One tenant went bankrupt. Now an $11.7M question splits two readings of the same contract
A federal appeals court has revived a commercial borrower's fight against Wells Fargo and servicer LNR Partners over millions in swept loan cash.
The dispute starts in 2018. MUFG Union Bank loaned Aberdeen Developers $41 million, secured by a Chicago mixed-use building worth around $73 million. MUFG later sold its lender rights to a corporation that named Wells Fargo Bank as trustee. Wells Fargo, in turn, appointed LNR Partners as the loan's special servicer – the party that makes the substantive decisions about how the loan is run.
Two documents control the deal. A Loan Agreement sets the general terms. A Cash Management Agreement, known as the CMA, spells out how money from the building moves.
The arrangement held until the pandemic. In January 2021, one of the building's largest tenants filed for bankruptcy. That allowed the servicer to declare a Cash Sweep Trigger Event. From that point, the building's income stopped flowing to Aberdeen's operating account and started landing in an account LNR Partners controls. Each month the servicer pays taxes, insurance, fees and expenses in a fixed order of priority. Whatever remains – the excess cash flow – is the heart of the case.
Aberdeen says the contract requires that leftover cash be returned to it at the end of each month. LNR Partners says it can hold the money in a separate sweep account as additional security until a cash sweep cure occurs. Neither side argues that a cure has happened or ever will.
The stakes are real. As of the amended complaint, the servicer had accumulated about $2.3 million, growing by roughly $150,000 a month. If no cure occurs before the loan term ends in 2029, the court noted, the account could reach an estimated $11.7 million.
Aberdeen sued for breach of contract in Illinois state court in August 2023. The defendants moved the case to federal court and asked a judge to dismiss it. The district court agreed, finding the documents plainly favored the lender and servicer.
The Seventh Circuit saw it differently. Writing for the panel, Judge Scudder found that both sides offered reasonable readings of the same words – which, under Illinois law, is exactly what makes a contract ambiguous. And when a contract is ambiguous, its meaning becomes a question of fact that a judge cannot settle on a motion to dismiss. The court reversed the dismissal and sent the case back for more proceedings.
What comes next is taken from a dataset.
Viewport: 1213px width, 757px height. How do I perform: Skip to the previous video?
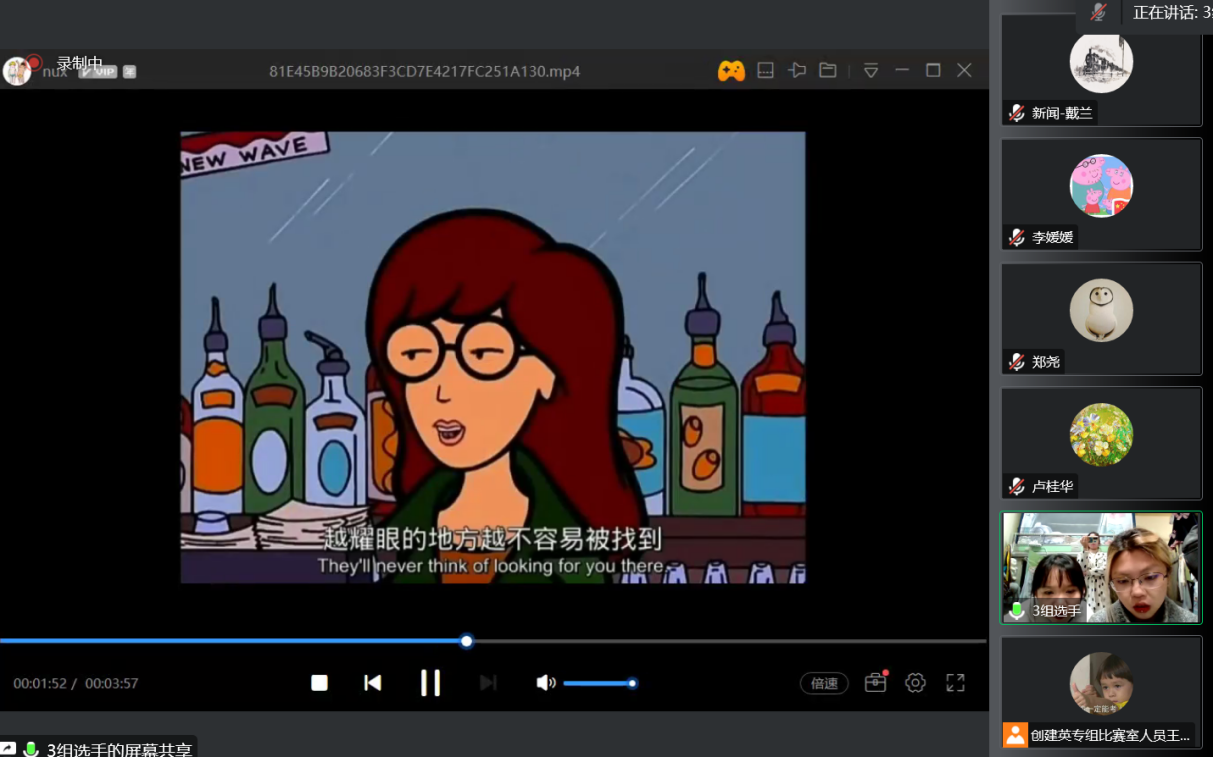point(373,683)
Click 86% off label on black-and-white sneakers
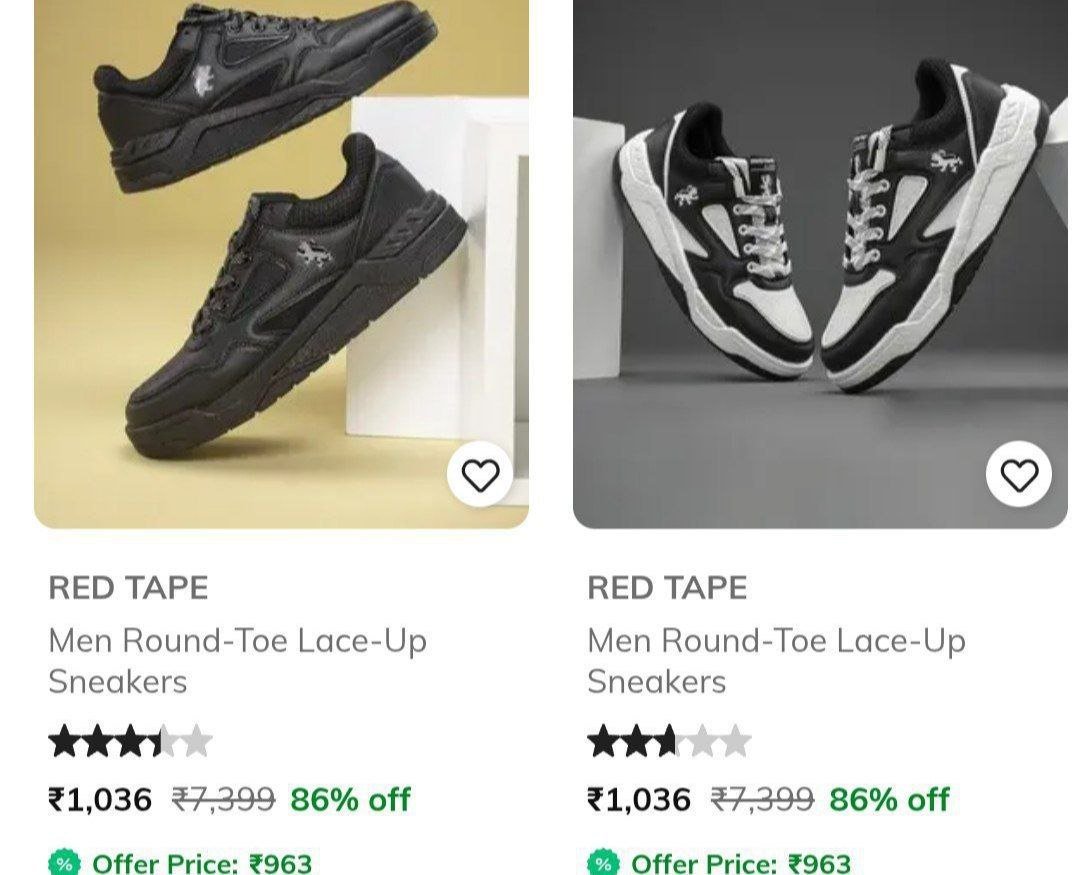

The takeaway for commercial servicers and borrowers is direct. Cash sweep and cash management terms that look bulletproof in a healthy deal can come apart under stress. Here, one section described funds being held as collateral while another described those funds being disbursed to the borrower – and neither said clearly how long the servicer could keep swept cash. The trigger was never the problem. The duration was. That is where careful drafting earns its keep, and where this case will now be fought out on the facts.